André Oosterlinck, ererector van de Leuvense universiteit en voorzitter van de Leuvense associatie, kent Van Daele goed – de kabinetschef is lid van de raad van bestuur van de KU Leuven en voorzitter van de Alumni Lovaniensis, de vereniging van oud-studenten. ‘Van Daele is er de man niet naar om de zaken op hun beloop te laten. De plechtigheden van zondag zijn feilloos verlopen: ik meen er zijn stempel in te hebben herkend. Zo’n dag slaagt alleen maar met een intelligente regie en een stevige organisatie.’

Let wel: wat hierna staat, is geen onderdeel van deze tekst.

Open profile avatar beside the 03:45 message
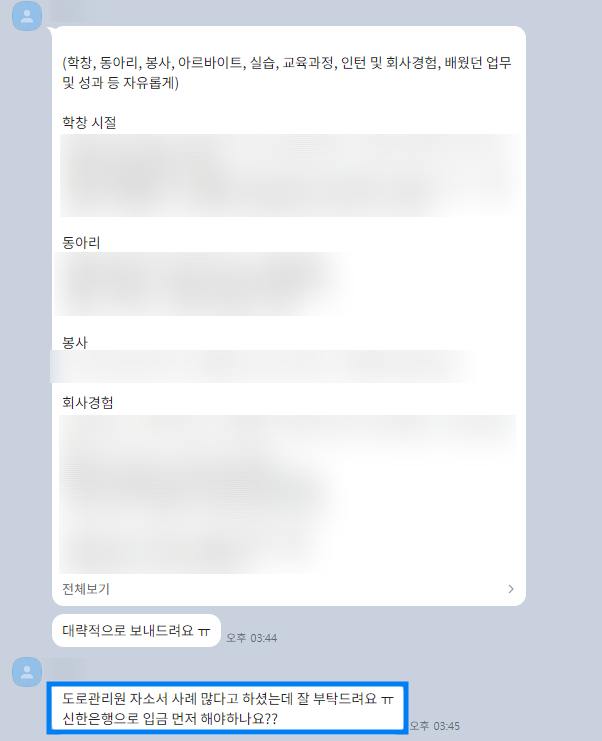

Een gewone 21 juli, met een kleine plechtigheid erbij: dat was vooraf de officiële communicatie. In werkelijkheid was het zaterdag al een volksfeest op het Vossenplein, hartje Marollen, en had ook het concert in het Paleis voor Schone Kunsten een hoog feelgoodgehalte. En zondag liet de koninklijke familie evenmin een steek vallen: niet tijdens de abdicatie, noch bij de eedaflegging, de toespraken of het defilé. Resultaat: van De Standaard tot La Dernière Heure, van Le Soir tot Het Laatste Nieuws: Filip kreeg goede punten. Zeker, er was nog enig voorbehoud: ‘Het echte werk volgt in 2014.’ Dat is waar, maar Filip heeft zijn entree alvast niet gemist. Toen hij in 2000 in het huwelijk trad, maakte de pers zich collectief vrolijk over zijn stramme houding, zijn onvermogen om zijn bruid spontaan te kussen. Vandaag is de beoordeling van Filip en Mathilde veel positiever. Het publiek zag een liefdevol, ongedwongen koppel. Politici keken naar een uitstekend op elkaar ingespeeld team. En ze luisterden naar een koning die een toespraak gaf zoals het hoort. Frans van Daele had slechter aan zijn nieuwe functie kunnen beginnen.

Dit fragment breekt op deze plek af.